While Stanley’s crude male sexuality and dominance is glorified and lauded as a status symbol, Blanche’s is used against her and is instead seen as shameful and unclean. In dialogue with Stella, she laments that ‘daylight never exposed so total a ruin.’
Analysis 1
Here Williams harnesses the motif of light to expose the ‘ruin’ of Blanche’s apparently unwomanly activities and desires, which she believes will affect the way she is perceived by society.
Continuing with the motif of light, Blanche’s struggle to suppress her desires is reinforced when she notes that people like her must ‘put a paper lantern over the light’, a metaphor for the need to mask her true desires in order to be accepted within patriarchy as appropriately chaste. Blanche’s insecurity around her femininity dichotomised with Stanley’s confident masculinity results in a gender power imbalance with tragic consequences.
Evidence 2
As the play progresses, Stanley overhears Blanche’s rebuke of his actions from the previous night, referring to him as ‘bestial’ and ‘ape-like’ and implores Stella not to ‘hang back with the brutes’
Analysis 2
Blanche’s monologue, in which Williams draws on animalistic imagery, can be read as a direct challenge of the patriarchy as it measures Stanley’s chauvinistic and violent behavior against the ‘progress’ that has been made elsewhere.
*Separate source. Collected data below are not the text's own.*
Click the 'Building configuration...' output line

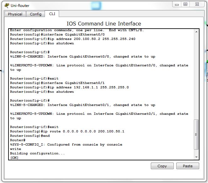tap(37, 153)
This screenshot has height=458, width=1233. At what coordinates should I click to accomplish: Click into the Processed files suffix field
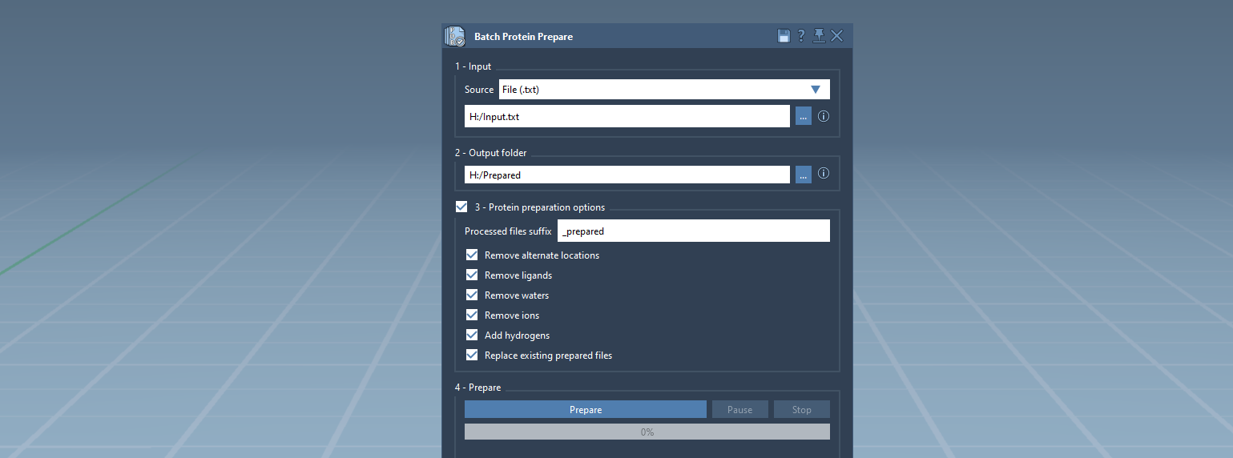tap(693, 231)
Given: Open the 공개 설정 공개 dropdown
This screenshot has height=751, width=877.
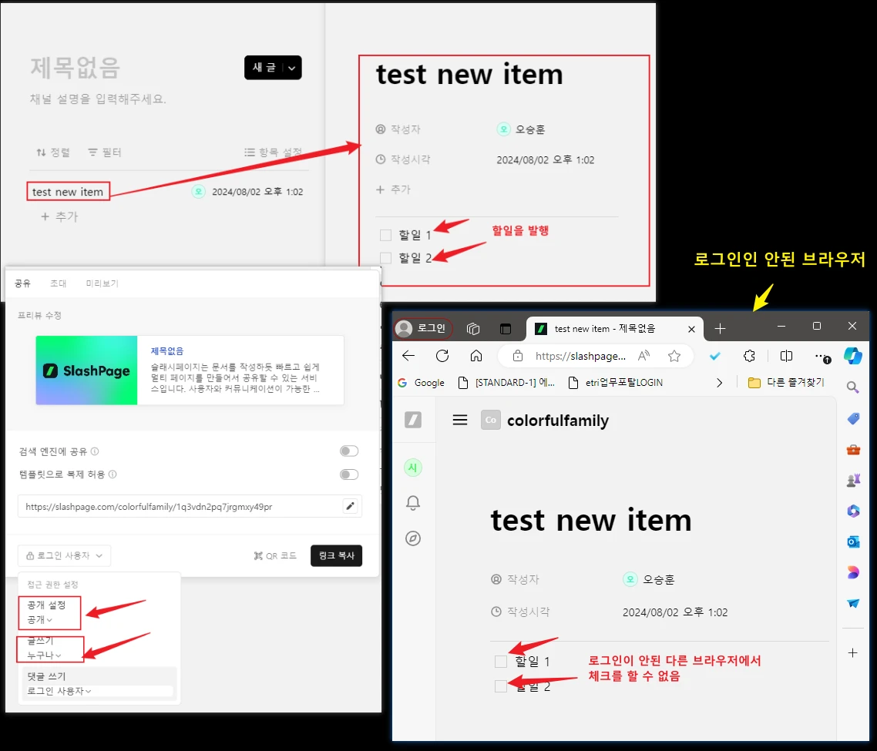Looking at the screenshot, I should coord(40,619).
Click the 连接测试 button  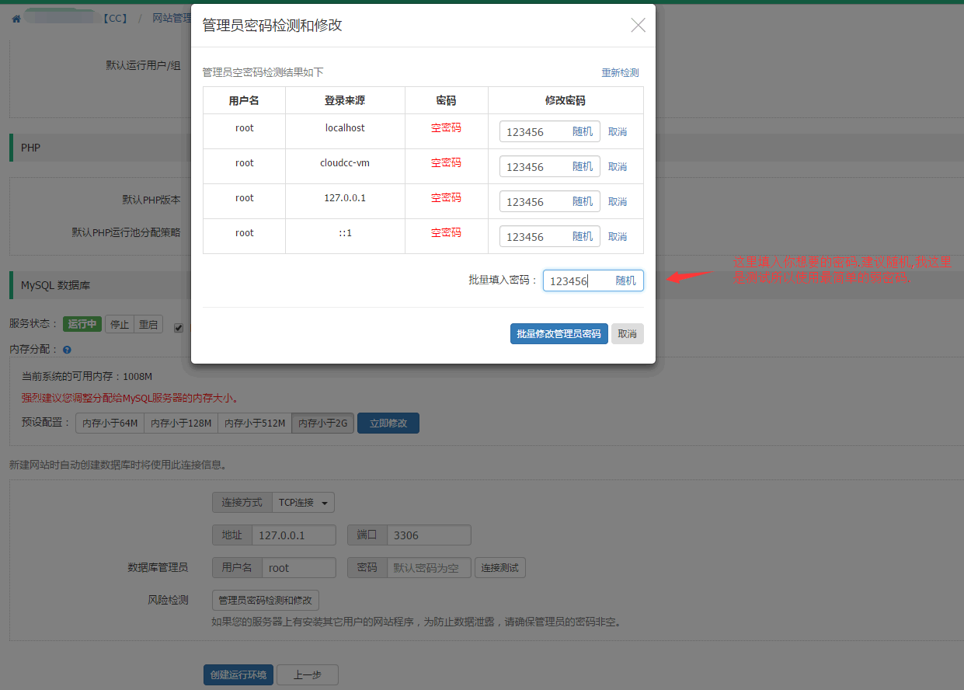tap(499, 568)
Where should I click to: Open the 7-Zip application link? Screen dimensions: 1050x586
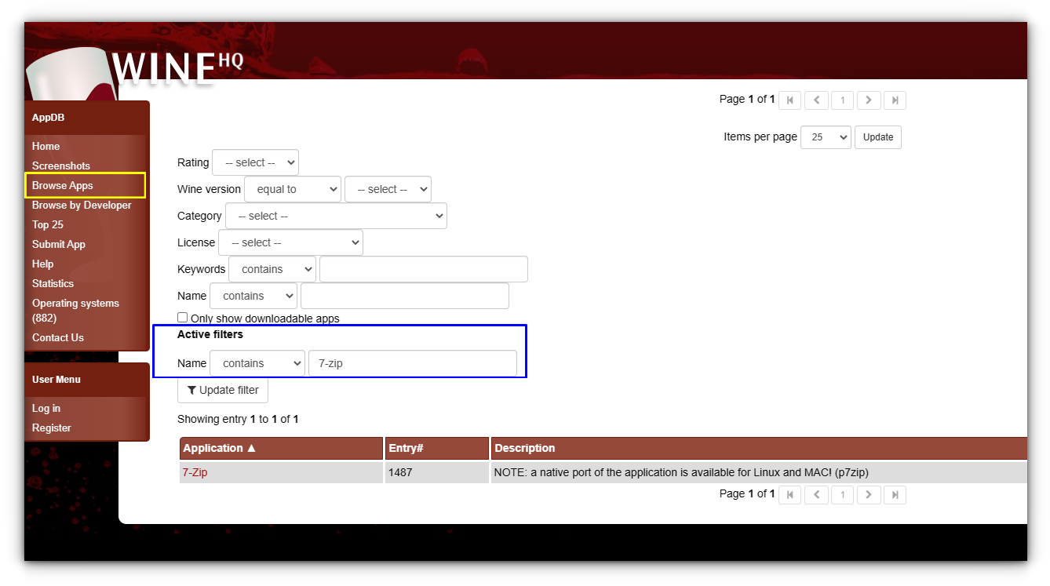pos(195,472)
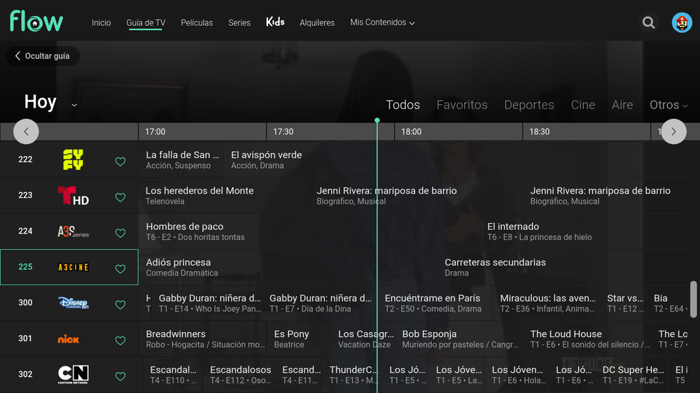
Task: Select the Cartoon Network channel logo
Action: [73, 375]
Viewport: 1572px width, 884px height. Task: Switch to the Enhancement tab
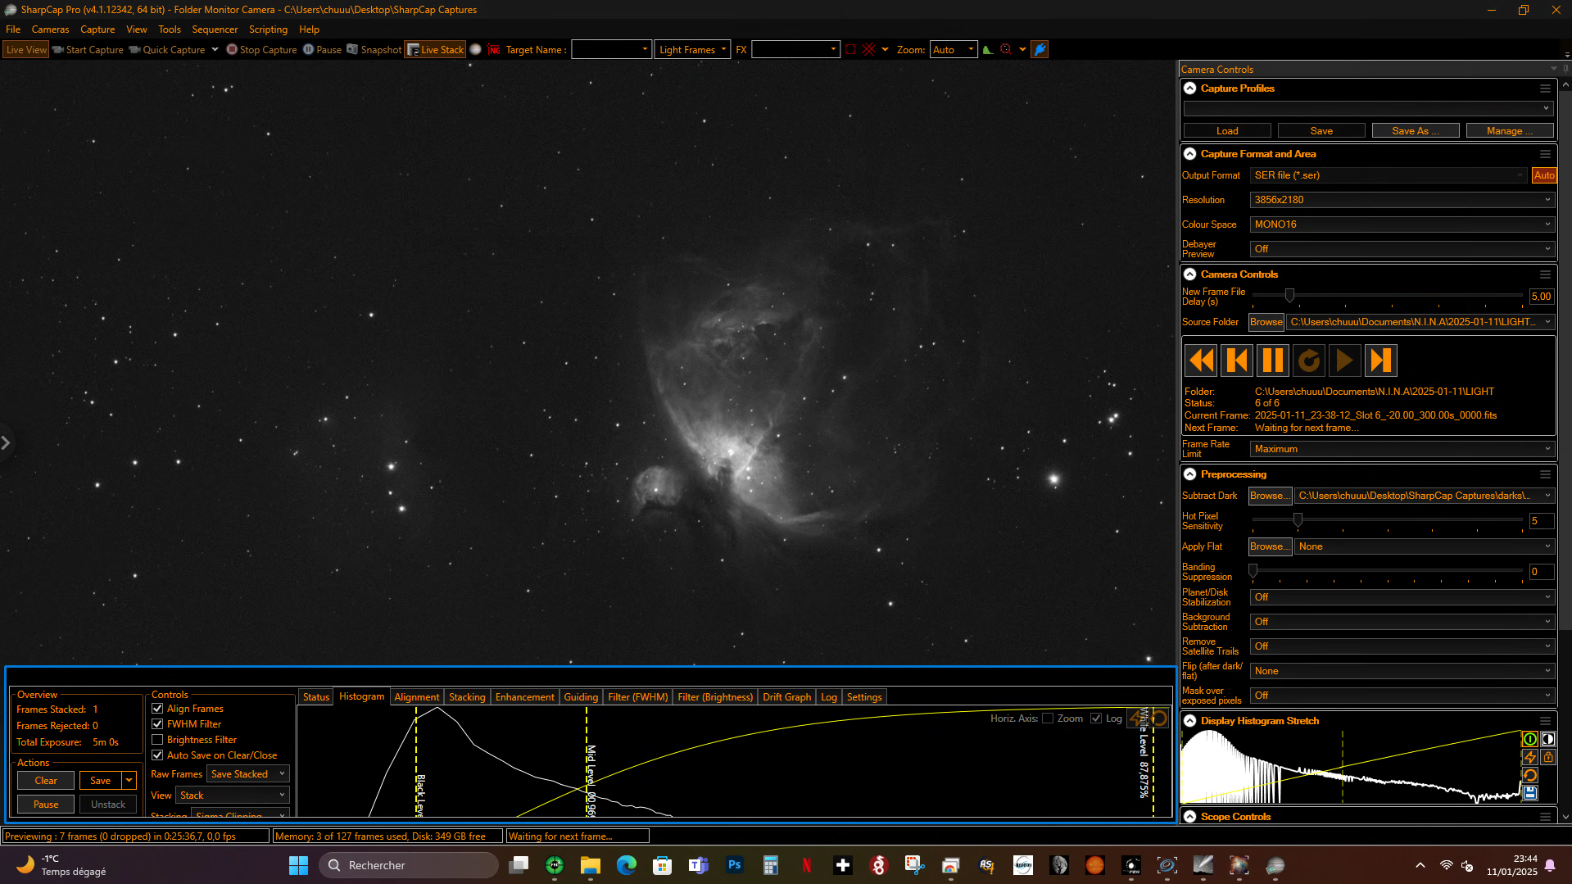(524, 697)
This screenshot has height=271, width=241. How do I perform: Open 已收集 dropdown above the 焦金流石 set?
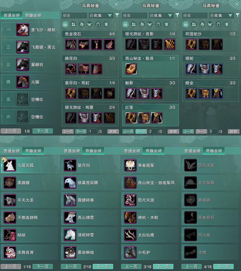pos(101,16)
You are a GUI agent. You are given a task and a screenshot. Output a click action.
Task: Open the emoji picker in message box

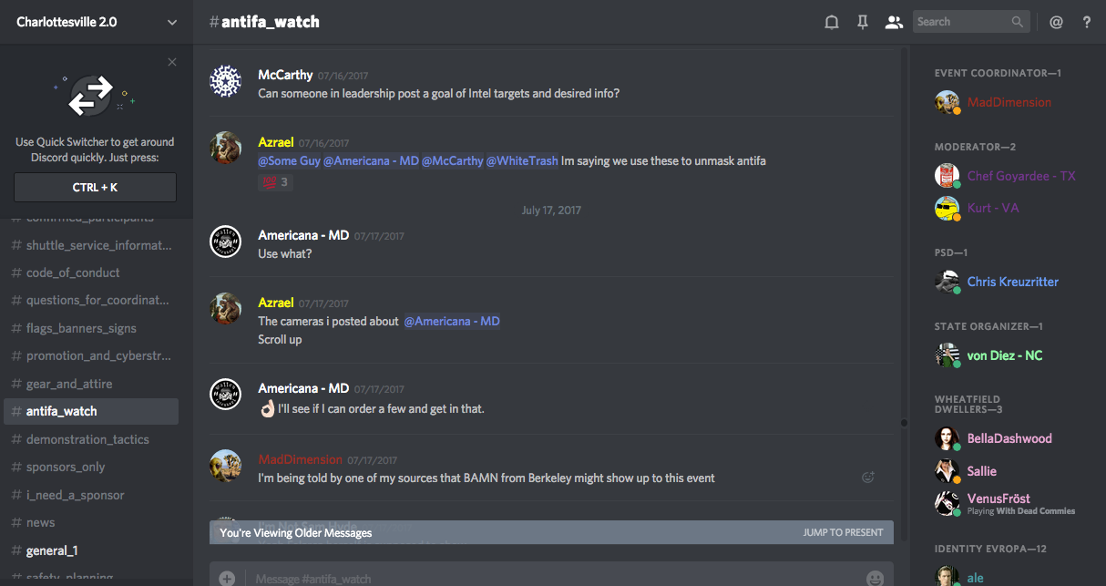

This rebuke leads to a retaliation from Stanley as he challenges Blanche’s sexual virtue in the following scene. As he does so, the stage directions note that ‘there is a murmur of thunder,’ In this instance, the utilisation of pathetic fallacy foreshadows Blanche’s tragic demise, indicating Williams’ observation that resistance to the patriarchal order is futile as to challenge it will only lead to a person’s downfall
Why Statement
Ultimately, Williams elucidates the gender inequality faced by both men and women under patriarchy as it inevitably leads to violence and self-doubt.